• [WHAT TO WORK ON]
Below are records; the lines starting at the one with "Instruction: Open the" and ending at the one with "Screen dimensions: 254x253" must be reproduced exactly, both included. Pictures must not appear.

• [DATA SHOWN]
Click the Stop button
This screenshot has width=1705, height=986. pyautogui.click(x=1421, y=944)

...

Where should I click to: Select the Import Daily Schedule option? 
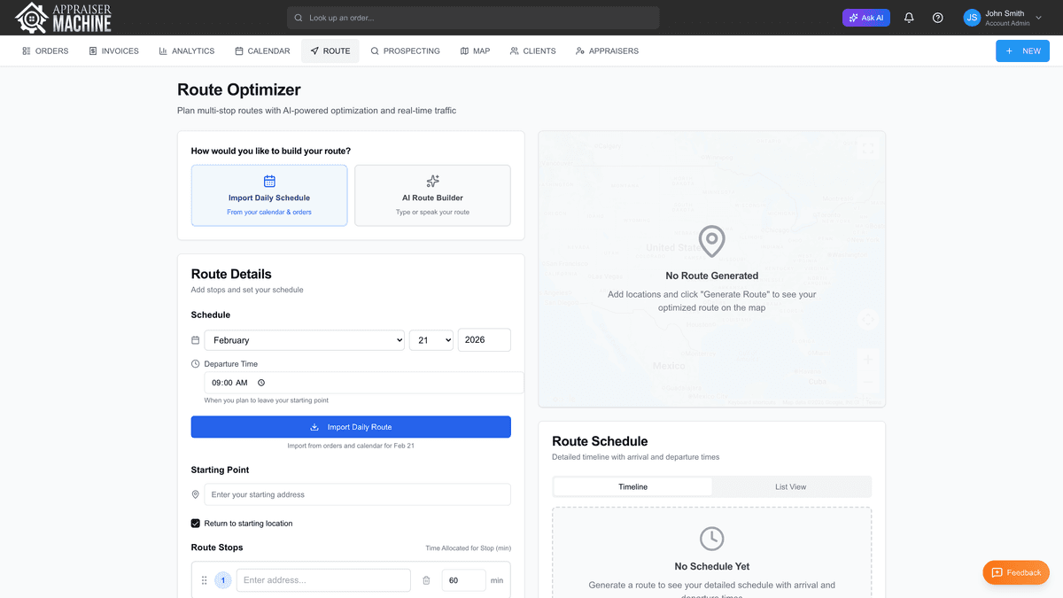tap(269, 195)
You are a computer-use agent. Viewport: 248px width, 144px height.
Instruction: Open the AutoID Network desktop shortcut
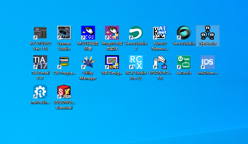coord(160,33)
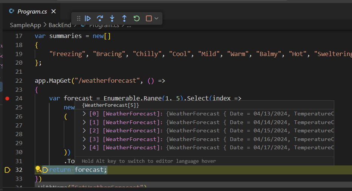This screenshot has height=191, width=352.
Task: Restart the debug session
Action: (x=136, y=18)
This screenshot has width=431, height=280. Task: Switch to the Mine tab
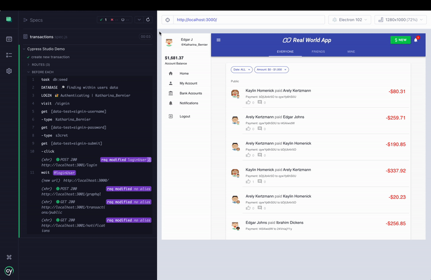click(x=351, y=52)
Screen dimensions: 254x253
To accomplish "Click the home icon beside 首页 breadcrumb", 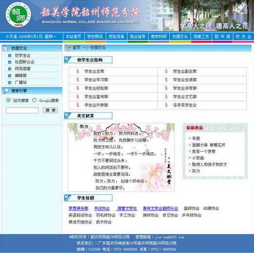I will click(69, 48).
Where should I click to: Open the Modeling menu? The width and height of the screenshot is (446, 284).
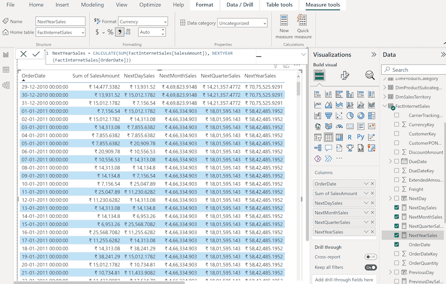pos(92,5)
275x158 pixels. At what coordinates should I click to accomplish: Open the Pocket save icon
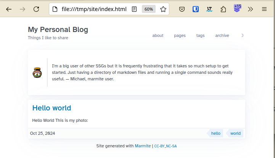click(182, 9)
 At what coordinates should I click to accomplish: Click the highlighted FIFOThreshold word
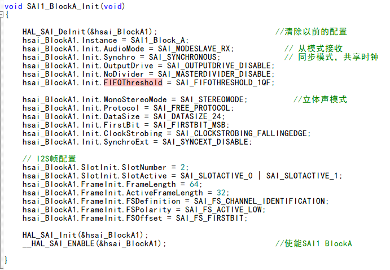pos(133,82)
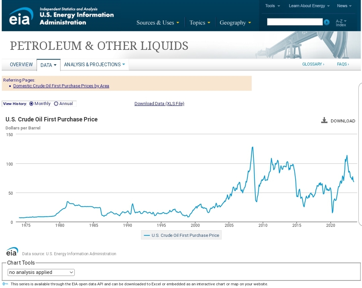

--

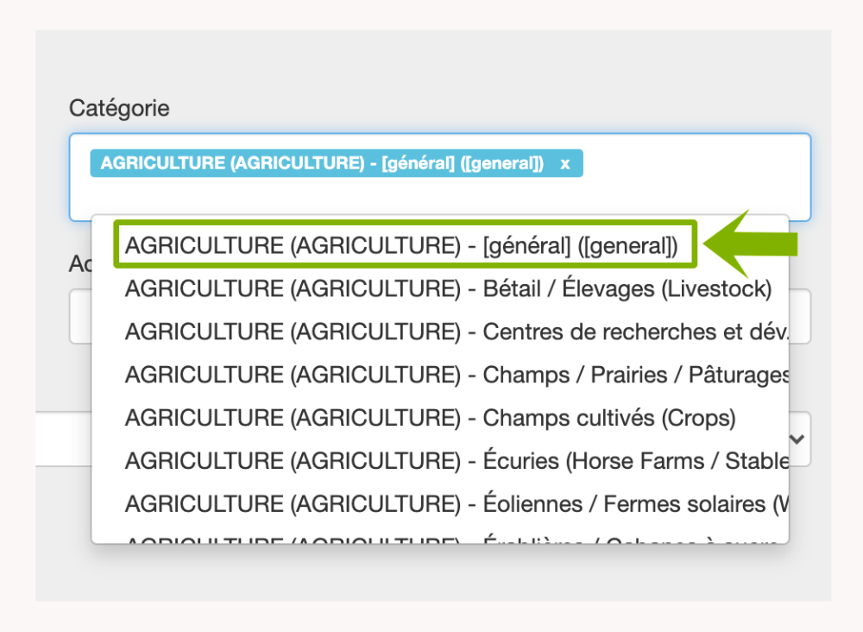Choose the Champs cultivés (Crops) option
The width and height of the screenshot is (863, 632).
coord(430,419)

• [RESULT BELOW]
Instruction: Open the AutoID Network desktop shortcut
coord(160,33)
This screenshot has height=191, width=352.
Task: Restart the debug session
Action: (x=136, y=18)
This screenshot has width=431, height=280. Task: Switch to the Mine tab
click(x=351, y=52)
Screen dimensions: 254x253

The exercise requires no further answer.